Fatima: She's flustered, she knows she's trying to look for that USB cable and all those things. So they are going through a really difficult time. And I think that one woman not for stereotype will stay with us until we get more women in the executive position number one, to balance that one woman out. Because that one woman who's made up there, is probably not being looking after her symptoms very well, and soon she won't even make it to see it because she would have left her job. So that's my perspective on it because that one woman's is to stereotype of this monster because there's only one of them. But if you had 10 woman going through those things, we actually possibly could have a workplace which is more suitable for women going through the change and tailor make it to their needs and also make it more aware. And if we talked about it, there was no taboo about it, then we would, we would say, you know, we'd be more understanding and more compassionate.
Renata: Well that's a wonderful way to finish off. I love it. Thank you Fatima. Thank you so much for your time. And I want us to, in the episode show notes, put a link to help women find you and come to you if they need help. If they're in Melbourne, they can come to you. Right?
Fatima: Mhmm, so we, so I work at Agora centre. You can find us on agoracenter.com.au, it's a specialist centre at Epworth hospital. We work in a multidisciplinary team. So I work with gynaecologists and other colleagues of mine, because that just makes it more convenient for patients if we need to get other kinds of advice. I've also started an Instagram account, which is quite interesting.
Renata: Oh we will definitely put the link on the episode show notes then.
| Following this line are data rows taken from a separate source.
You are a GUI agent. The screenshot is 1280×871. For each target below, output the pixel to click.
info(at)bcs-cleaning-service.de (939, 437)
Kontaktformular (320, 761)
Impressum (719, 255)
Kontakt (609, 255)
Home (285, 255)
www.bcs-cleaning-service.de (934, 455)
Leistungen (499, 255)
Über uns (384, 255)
Fatima: Yeah, so you can follow me on menopausespecialist.com.au, that and with the current crisis we have got the ability to do telehealth and Medicare is now giving rebates. So a lot of people might be suffering, especially with a lot of anxiety and mood disorders. Which again, antidepressants aren't going to help and you might need some specialist hormonal advice. You can all have rebates available, as of Monday, I understand that you can do a telehealth for all of them. And at the moment, currently we're doing it for a certain select number of patients.
Renata: Wonderful. And if it's telehealth, then they can be all over Australia basically.
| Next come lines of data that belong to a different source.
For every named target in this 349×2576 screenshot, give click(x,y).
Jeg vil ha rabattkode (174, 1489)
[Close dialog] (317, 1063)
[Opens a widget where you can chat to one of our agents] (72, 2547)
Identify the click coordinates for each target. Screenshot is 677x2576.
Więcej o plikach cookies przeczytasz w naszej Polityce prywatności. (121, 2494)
Fatima: Yes. And we're doing video consultations so it's not just telephone. I think initial consultation is quite nice to have a video consultation. So we're available and open for video consultation and the more important thing is, you know, they get a rebate for that for Medicare, which is really important.
Renata: Of course. Wonderful. Fatima, thank you so much for talking to me. It's been a pleasure having you.
Fatima: Thank you for having us and I hope that your audience found this useful.
Renata: Oh I have!
Fatima: And then yes, I look forward to possibly doing more of these again if there's any specific topic that you need me to talk on.
Renata: Oh, absolutely. We'll have you over again for sure. Thanks Fatima.
Fatima: Wonderful. Take care of yourself and keep safe.